◆ OBIETTIVO INDICATO 1
Ricopia senza alcuna modifica le righe dell'elenco, dalla riga che contiene "How do I perform: Open the Flow app icon?" fino a quella che contiene "The image size is (637, 469).", entrambe incluse.

++++

Che leggerezza non è superficialità,
ma planare sulle cose dall’alto,
non avere macigni sul cuore.
Italo Calvino
Ha l’aria di chi vive secondo quello che scrive, Paolo Civati, autore e regista di Castro, il documentario trionfatore della più recente edizione del Festival dei Popoli.
Lo abbiamo incontrato al termine della premiazione che l’ha visto vincitore del più alto numero di premi del concorso, dalla Sezione Concorso Italiano ai premi di distribuzione, conquistando anche i favori del pubblico che gli ha assegnato il premio MyMovies.
Seconda notifica di sfratto per gli abitanti e gli occupanti di Castro Occupato – Paolo Civati
Una lunga carriera attoriale e autoriale alle spalle, Civati approda dal teatro al cinema con un progetto “contromano e controvento”, come lui stesso l’ha definito, a cui ha dedicato un impegno lungo due anni.
A partire dalla sceneggiatura finalista al Premio Solinas 2014, Castro racconta la realtà di uno stabile occupato a Roma e la frattura di tempo che separa i suoi abitanti dal giorno dello sgombero.
Certo, far coincidere il giorno del saluto al mondo di Fidel Castro con la proiezione di un film che porta lo stesso nome avrebbe potuto essere la più grande azione di marketing della storia, ma Paolo Civati dichiara di non avere avuto influenza sulle vicende cubane e abbiamo deciso di credergli.
E gli scherzi potrebbero finire qui, data la gravità del tema trattato, se non fosse che proprio dello scherzo, della leggerezza il film ha saputo fare la chiave d’accesso a una regione emotiva ben più vasta, irriducibile alla pretesa sicurezza di non essere toccati dalle difficoltà che gli occupanti di Castro stanno attraversando.
E’ al suo primo film, Paolo Civati, ma non si direbbe, tanta è la precisione delle sue scelte di regia e la pertinacia con cui ha creduto a una possibilità di narrazione che sapesse dire la meraviglia della vita anche quando la paura ne lambisce i muri di protezione.

++++

◆ OBIETTIVO INDICATO 2
Secondo il brano sul documentario Castro, quale premio gli ha assegnato il pubblico?

++++

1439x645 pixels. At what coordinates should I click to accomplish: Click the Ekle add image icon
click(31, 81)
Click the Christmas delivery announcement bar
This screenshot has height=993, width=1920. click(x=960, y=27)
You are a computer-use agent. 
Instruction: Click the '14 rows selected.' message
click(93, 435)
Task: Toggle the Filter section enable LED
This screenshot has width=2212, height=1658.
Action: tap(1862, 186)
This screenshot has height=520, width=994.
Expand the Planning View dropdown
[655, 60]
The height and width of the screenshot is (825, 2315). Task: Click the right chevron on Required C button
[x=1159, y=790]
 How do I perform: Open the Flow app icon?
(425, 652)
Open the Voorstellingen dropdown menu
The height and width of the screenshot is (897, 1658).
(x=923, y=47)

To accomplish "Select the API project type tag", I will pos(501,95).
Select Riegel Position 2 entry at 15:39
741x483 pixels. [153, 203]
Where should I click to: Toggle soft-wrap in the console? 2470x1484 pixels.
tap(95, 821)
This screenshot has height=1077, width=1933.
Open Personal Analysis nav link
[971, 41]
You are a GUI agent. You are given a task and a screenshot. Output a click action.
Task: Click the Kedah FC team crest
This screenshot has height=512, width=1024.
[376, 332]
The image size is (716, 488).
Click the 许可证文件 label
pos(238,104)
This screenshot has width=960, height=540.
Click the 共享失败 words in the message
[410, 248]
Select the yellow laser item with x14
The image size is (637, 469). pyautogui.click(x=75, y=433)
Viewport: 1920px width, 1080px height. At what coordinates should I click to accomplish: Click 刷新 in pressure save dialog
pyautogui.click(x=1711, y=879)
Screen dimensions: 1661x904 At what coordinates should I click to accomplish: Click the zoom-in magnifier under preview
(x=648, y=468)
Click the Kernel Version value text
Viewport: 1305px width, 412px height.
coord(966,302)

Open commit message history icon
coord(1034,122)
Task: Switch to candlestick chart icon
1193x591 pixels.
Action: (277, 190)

++++

◆ SOLUZIONE SCRITTA 1
 How do I perform: Open the Flow app icon?
(425, 652)
Open the Voorstellingen dropdown menu
The height and width of the screenshot is (897, 1658).
(x=923, y=47)

To accomplish "Select the API project type tag", I will pos(501,95).
Select Riegel Position 2 entry at 15:39
741x483 pixels. [153, 203]
Where should I click to: Toggle soft-wrap in the console? 2470x1484 pixels.
tap(95, 821)
This screenshot has height=1077, width=1933.
Open Personal Analysis nav link
[971, 41]
You are a GUI agent. You are given a task and a screenshot. Output a click action.
Task: Click the Kedah FC team crest
This screenshot has height=512, width=1024.
[376, 332]
The image size is (716, 488).
Click the 许可证文件 label
pos(238,104)
This screenshot has width=960, height=540.
Click the 共享失败 words in the message
[410, 248]
Select the yellow laser item with x14
The image size is (637, 469). pyautogui.click(x=75, y=433)

◆ SOLUZIONE SCRITTA 2
Il premio MyMovies.